Les dirigeants du G7 ont récemment applaudi l'accord entre les États-Unis et l'Iran, qualifié d'"opportunité historique" pour apaiser les tensions dans la région. Cependant, Donald Trump a averti que son administration pourrait reprendre des actions militaires si Téhéran ne respectait pas ses engagements. "Ce n'est pas un accord final, c'est un protocole d'accord", a-t-il précisé lors d'une rencontre avec le président égyptien Abdel Fattah al-Sissi.
Alors que le sommet se tenait à Évian, les chefs d'État de l'Allemagne, du Canada, des États-Unis, de France, d'Italie, du Japon et du Royaume-Uni se sont concentrés sur cet accord qui vise à mettre fin à la guerre avec l'Iran, laquelle a contribué à une flambée des prix du pétrole mondial. Ils ont aussi affiché une solidarité inébranlable pour inciter la Russie à entamer des pourparlers de paix avec l'Ukraine.
La France, qui préside le G7 cette année, a émis un communiqué à la fin de la réunion, indiquant que tous les dirigeants avaient convenu de poser des fondations solides sur les enjeux géopolitiques majeurs. Le protocole d'accord entre Trump et Téhéran vise à empêcher le régime iranien de développer des armes nucléaires et de régler les menaces posées par ses activités régionales.
Une initiative multinationale, portée par la France et le Royaume-Uni, devrait faciliter le trafic maritime dans le détroit d'Ormuz, où la navigation a été sérieusement entravée par le conflit.
Le Premier ministre canadien, Mark Carney, a déclaré que cet accord pourrait avoir des répercussions largement positives non seulement pour le Moyen-Orient, mais également pour l'Ukraine, qui peine à émerger du contexte de guerre avec l'Iran. "Nous avons discuté de l'Ukraine et du Liban, sur un changement d'orientation et des attentes plus réalistes concernant la guerre", a-t-il ajouté.
Habituellement réticent à soutenir l'Ukraine, Trump a aussi indiqué que la Russie "devrait conclure un accord" et a mentionné la possibilité de rétablir des sanctions. Les États-Unis, en coopération avec les pays européens du G7, prévoient de fabriquer "sous licence" des missiles de longue portée et des systèmes de défense anti-aérienne en Ukraine, en réponse aux besoins exprimés par le président ukrainien Volodymyr Zelensky.

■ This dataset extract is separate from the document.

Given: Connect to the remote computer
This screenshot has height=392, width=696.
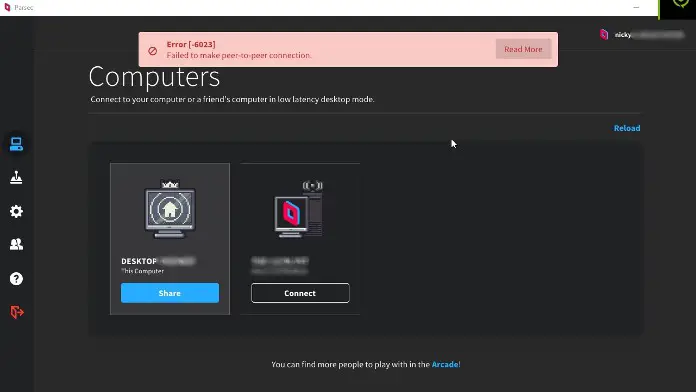Looking at the screenshot, I should coord(300,293).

Les discussions ont également porté sur la sécurité numérique, avec des membres européens du G7 appelant à des mesures de régulation afin de protéger les mineurs sur les réseaux sociaux. Le Premier ministre britannique Keir Starmer et le gouvernement français ont déjà fait des avancées sur ce sujet, visant à interdire l'accès aux réseaux sociaux pour les jeunes de moins de 16 ans.
Les expériences récentes autour des réglementations sur l'intelligence artificielle ont également été au cœur des débats, marquant un tournant dans les conversations technologiques entre les nations. À la suite des décisions de l'administration Trump d'interdire l'accès aux modèles avancés d'intelligence artificielle pour de nombreux ressortissants étrangers, le gouvernement français a opté pour des alternatives locales dans ses collaborations avec des entreprises de technologie.
Visiblement satisfait des résultats du sommet, Donald Trump a prolongé son séjour en France avec un dîner prévu au château de Versailles.